I also want to share with you a few words that Kirk said to his vestry, the ruling board of his church, on which he has served. I think it says in a few words part of what I’m trying to say to you about church:

 

Kirk: We thank God every day for the way that this community already blesses our relationship. It is in the church that our relationship was formed. It is in the church that we have built our strongest community to nurture our commitment to each other. It is the church that has carried us, as a committed couple, through times of joy and sorrow. It is the community of (this church) that witnesses our commitment to each other, that “does all they can in their power to uphold these two persons in our relationship.” We do feel that someday we will be able to audibly hear in the sanctuary that resounding “we will” to what we already feel and know.
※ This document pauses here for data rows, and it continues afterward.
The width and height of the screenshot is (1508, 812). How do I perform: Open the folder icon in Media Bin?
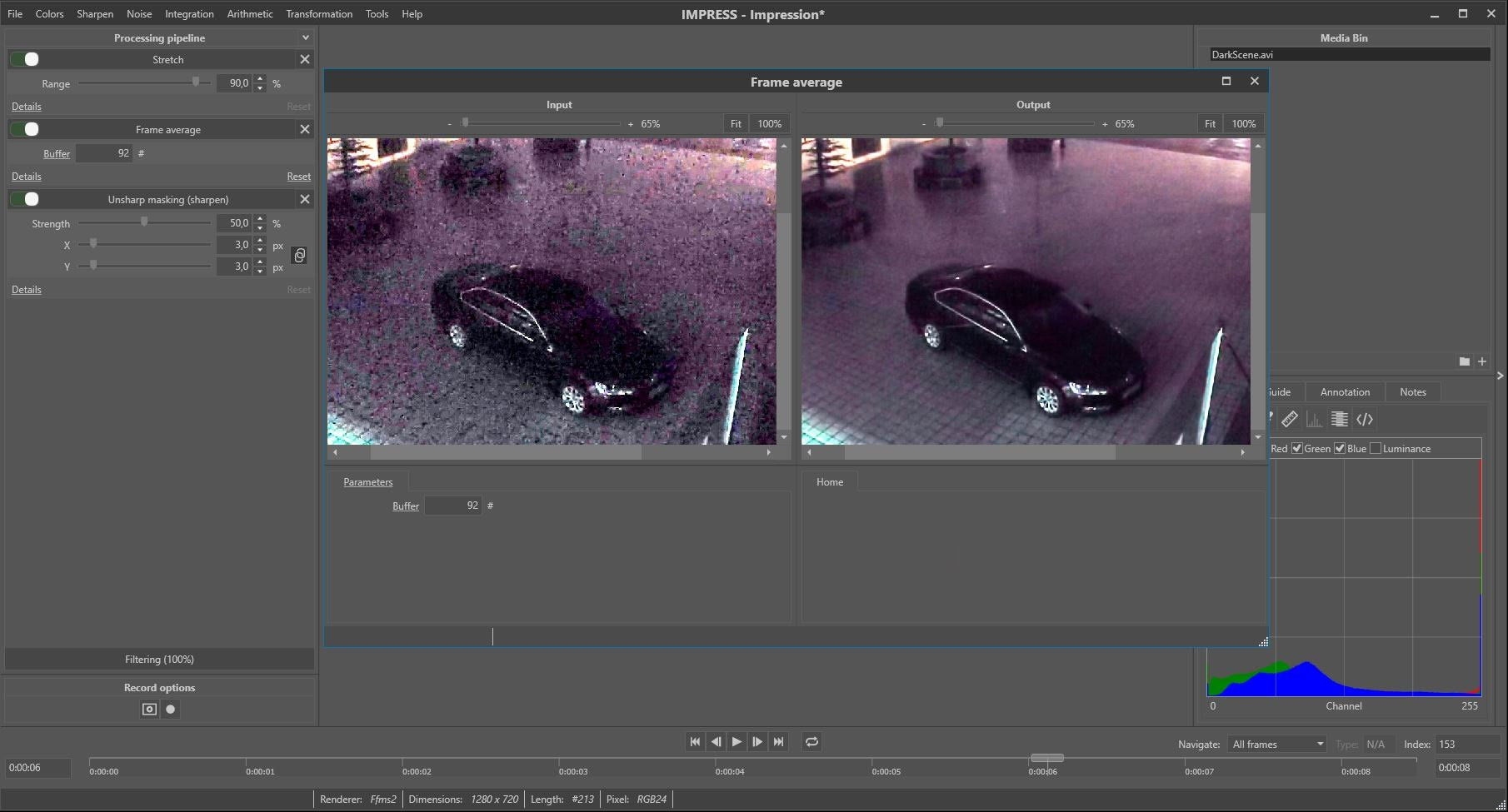(x=1464, y=361)
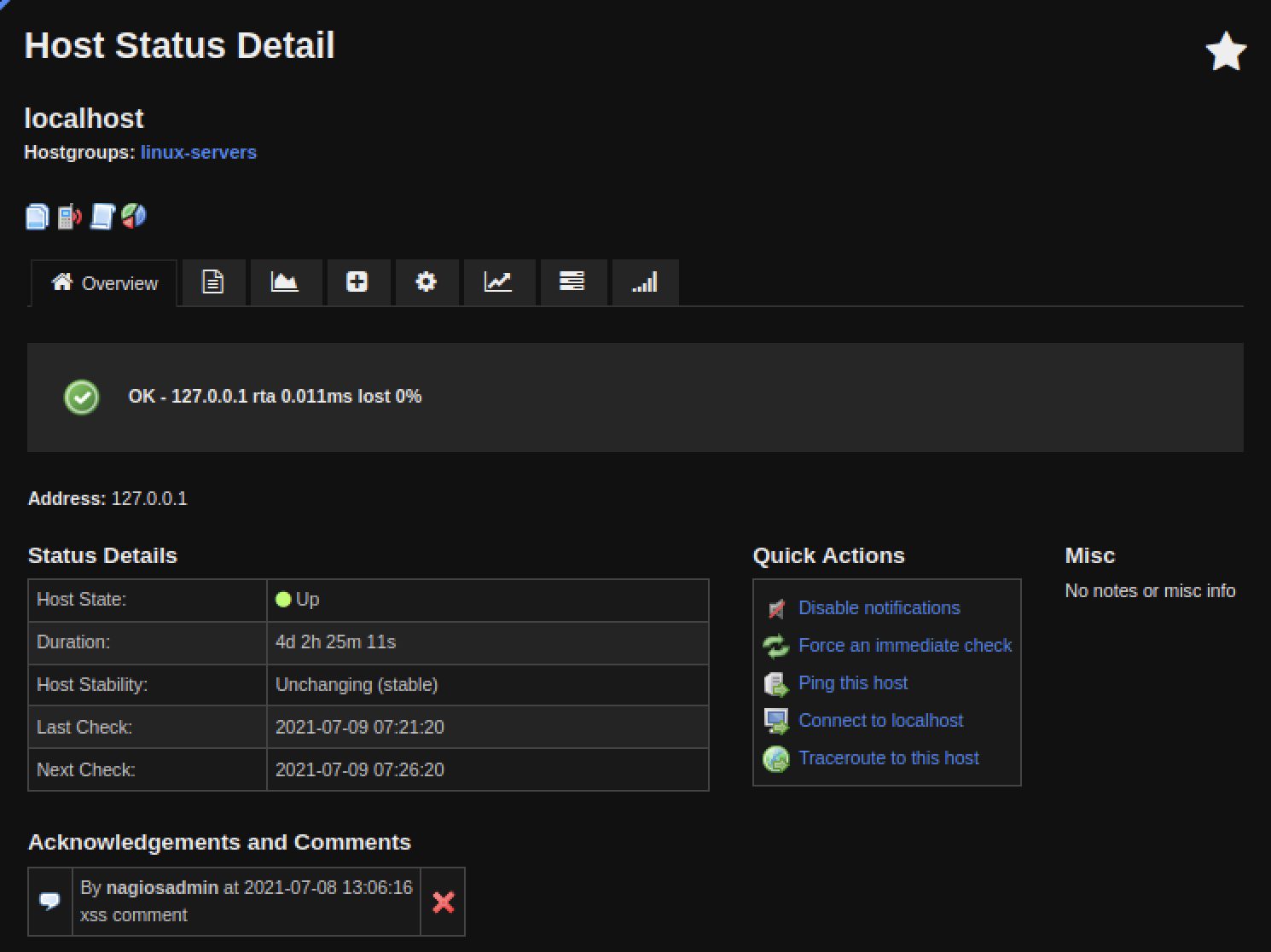Open the event log list tab icon
Image resolution: width=1271 pixels, height=952 pixels.
(573, 282)
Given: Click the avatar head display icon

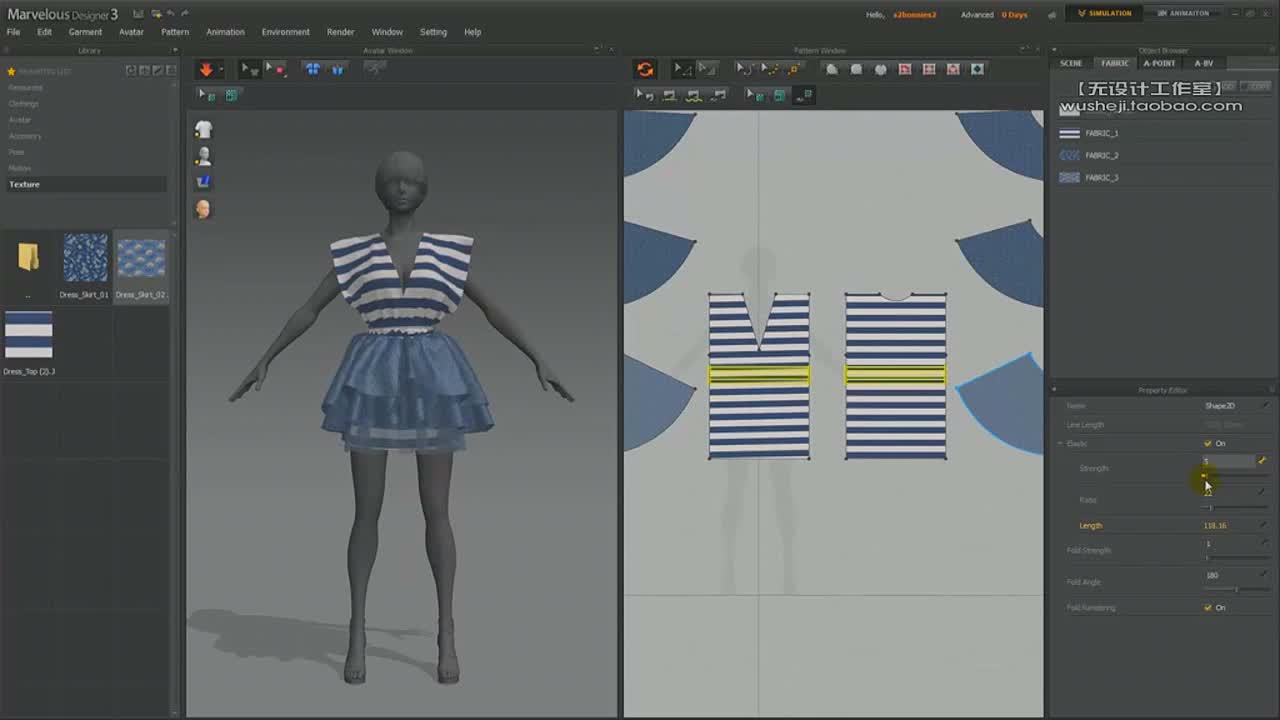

In the meantime, we continue to be blessed by our families, our friends and our church. 

 

One of the things I take away from Kirk’s and Doug’s experience is a renewed understanding that because the church historically has been a major reason that the broader society has oppressed gays and lesbians – indeed, the whole GLBT community – and that such oppression continues, the church must become a leader to change that.

 

It’s why I was heartened when the Episcopal Church last year gave its approval to the selection of Gene Robinson as bishop of New Hampshire. I saw it – and Kirk and Doug saw it – as an indication that the church has begun to lead society out of the darkness, the sickness that we sometimes call homophobia.

 

Please understand that I am not claiming to understand in detail the struggles many of you have gone through and continue to go through to be members of your churches. But just as I don’t have to have AIDS to be part of our church’s AIDS ministry and just as I don’t have to be a convicted criminal to write column after column about why we should abolish the death penalty, I also don’t have to have exactly your own experience to be able to commit myself to stand with you.

 

Your journey must seem incredibly lonely at times. And I will be the last person to condemn you if you decide that you can’t be part of what you consider an abusive relationship with the church any more. But you are not alone within the church. There are allies, friends, brothers and sisters in Christ who want to walk with you and who are, in fact, beside you on this journey.

 

And the church needs you. I won’t say it needs you more than you need it. I think that what the church has to offer everyone – salvation by grace through faith in Jesus Christ – is a treasure without price. So I say that you need the church, too, even if it fails to live consistently into its calling to be a channel of God’s love and grace.

 

We together are the body of Christ, but if the body of Christ is divided – and it is – all of us suffer. You, me, all of us. So I ask you to stay the course, to renew your commitment to be light and life for the church, to help the church find its way. It may not happen in my lifetime or yours, but it will happen, and you are part of the reason we’ll get there.

 

Thank you and may God richly bless each of you as we travel together as children of God, as sinners of Christ’s own redeeming.